I still have not tried Warchal, maybe on the next set.
September 6, 2017, 4:46 PM · I used Tziganes recently. They were awesome for about two weeks, then not so great, and by three months, I changed them.

I'm curious what the tension of these new strings are.

September 7, 2017, 7:20 AM · Lydia - I think I'm around the three month mark with my Tziganes and am ready to change them - they feel/sound flat. I have one more set of them, so I'll be using them and likely switching to something else - although I love the feel of the Tziganes under my fingers. Who knows, so many strings, so little time...

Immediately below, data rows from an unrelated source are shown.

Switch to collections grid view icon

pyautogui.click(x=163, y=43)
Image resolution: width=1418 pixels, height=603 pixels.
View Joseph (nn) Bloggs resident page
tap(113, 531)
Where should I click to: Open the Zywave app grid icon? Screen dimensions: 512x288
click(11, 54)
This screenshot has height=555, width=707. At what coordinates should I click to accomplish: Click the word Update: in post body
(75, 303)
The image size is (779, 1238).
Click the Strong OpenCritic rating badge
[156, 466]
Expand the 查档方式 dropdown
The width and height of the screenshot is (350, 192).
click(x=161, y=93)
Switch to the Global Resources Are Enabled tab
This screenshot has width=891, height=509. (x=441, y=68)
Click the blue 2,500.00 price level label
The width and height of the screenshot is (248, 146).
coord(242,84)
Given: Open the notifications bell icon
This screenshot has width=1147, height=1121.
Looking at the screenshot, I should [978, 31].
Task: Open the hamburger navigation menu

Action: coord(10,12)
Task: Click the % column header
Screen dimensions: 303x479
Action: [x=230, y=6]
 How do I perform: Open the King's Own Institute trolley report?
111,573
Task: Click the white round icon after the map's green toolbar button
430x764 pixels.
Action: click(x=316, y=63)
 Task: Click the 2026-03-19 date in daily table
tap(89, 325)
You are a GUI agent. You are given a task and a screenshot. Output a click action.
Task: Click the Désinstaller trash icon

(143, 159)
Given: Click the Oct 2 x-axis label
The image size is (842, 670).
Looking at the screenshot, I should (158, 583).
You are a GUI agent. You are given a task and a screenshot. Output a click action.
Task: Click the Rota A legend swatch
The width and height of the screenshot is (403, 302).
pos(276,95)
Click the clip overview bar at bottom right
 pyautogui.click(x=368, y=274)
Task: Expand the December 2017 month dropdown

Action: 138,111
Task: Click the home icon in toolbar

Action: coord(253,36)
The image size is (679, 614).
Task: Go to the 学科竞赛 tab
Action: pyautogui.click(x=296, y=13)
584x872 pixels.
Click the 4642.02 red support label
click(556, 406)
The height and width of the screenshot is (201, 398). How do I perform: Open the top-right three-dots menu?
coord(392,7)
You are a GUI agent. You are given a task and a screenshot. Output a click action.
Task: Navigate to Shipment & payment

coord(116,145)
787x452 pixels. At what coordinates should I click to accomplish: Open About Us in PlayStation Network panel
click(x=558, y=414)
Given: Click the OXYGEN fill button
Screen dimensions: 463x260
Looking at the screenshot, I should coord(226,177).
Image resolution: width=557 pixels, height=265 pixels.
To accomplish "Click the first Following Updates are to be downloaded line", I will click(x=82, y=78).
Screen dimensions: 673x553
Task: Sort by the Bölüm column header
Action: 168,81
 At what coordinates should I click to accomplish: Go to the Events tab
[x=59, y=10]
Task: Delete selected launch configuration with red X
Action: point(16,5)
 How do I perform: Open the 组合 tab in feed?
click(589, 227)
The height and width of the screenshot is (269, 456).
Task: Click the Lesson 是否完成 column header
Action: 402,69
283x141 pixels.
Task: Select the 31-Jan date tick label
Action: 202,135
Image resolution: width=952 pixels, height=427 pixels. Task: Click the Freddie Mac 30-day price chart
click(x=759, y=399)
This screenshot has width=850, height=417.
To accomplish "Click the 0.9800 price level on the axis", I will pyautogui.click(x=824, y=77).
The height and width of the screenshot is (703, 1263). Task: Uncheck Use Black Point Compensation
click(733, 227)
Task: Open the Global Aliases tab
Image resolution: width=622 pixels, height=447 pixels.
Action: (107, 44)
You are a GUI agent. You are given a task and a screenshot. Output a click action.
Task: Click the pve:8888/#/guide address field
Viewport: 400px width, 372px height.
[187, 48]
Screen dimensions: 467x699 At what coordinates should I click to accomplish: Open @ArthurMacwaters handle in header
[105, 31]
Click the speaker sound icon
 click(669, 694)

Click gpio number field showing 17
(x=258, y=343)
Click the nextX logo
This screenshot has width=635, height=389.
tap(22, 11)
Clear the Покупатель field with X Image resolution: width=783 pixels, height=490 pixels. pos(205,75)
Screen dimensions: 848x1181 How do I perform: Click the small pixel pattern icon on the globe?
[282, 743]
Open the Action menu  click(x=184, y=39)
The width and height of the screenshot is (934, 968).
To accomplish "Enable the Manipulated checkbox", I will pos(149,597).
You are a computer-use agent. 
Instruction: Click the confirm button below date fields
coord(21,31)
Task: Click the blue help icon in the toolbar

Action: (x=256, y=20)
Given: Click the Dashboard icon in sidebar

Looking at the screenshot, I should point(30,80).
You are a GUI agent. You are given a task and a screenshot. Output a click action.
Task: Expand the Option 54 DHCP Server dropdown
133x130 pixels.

Will be interesting to see what folks have to say about these new Larsens.
September 7, 2017, 10:34 AM · I'm about to change my current set (Warchal Amber / Avantgarde on the upper two strings, which have lasted a year and more and actually still sound good! and EP Golds on the lower strings) and think I am going to put it off for a bit so that I can try out these new Larsens.
Edited: September 7, 2017, 11:41 AM · @Lydia -- you going to try the medium or the "solo" Larsen Il Cannone?
Edited: September 7, 2017, 11:41 AM · Medium. I prefer lower-tension strings. (Based on their tension charts, it appears that these are basically the same tension as the other Larsen strings, which are all moderate-tension.)
September 7, 2017, 1:26 PM · Yeah its spelled Cannone, that might help in your search.
September 7, 2017, 1:36 PM · Yep, smartphone eats some of my typings sometimes...
September 7, 2017, 2:06 PM · Is this true;
List Price: $179.50
I found this on If this is true, its amazingly high!
September 7, 2017, 2:25 PM · Not really...

That's the LIST price, not the selling price. For comparison, the LIST price for a set of Dominants is $102.94.

Edited: September 7, 2017, 2:28 PM · sound compass

They seem to be as brilliant as the virtuoso.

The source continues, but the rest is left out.